(Text and element pointing records)
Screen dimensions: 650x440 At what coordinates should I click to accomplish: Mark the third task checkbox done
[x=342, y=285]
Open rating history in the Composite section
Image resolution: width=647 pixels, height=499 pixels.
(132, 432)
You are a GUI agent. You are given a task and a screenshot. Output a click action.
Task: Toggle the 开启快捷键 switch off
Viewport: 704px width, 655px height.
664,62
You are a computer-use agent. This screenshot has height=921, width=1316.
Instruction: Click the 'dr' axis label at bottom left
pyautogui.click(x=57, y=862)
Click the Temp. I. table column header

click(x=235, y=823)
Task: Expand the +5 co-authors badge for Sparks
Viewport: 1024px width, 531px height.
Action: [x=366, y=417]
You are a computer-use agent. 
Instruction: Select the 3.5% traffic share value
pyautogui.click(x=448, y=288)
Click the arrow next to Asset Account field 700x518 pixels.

Aim
How many lines in the items above contain the word "Viewport"? Reply with the number only.

Expected answer
2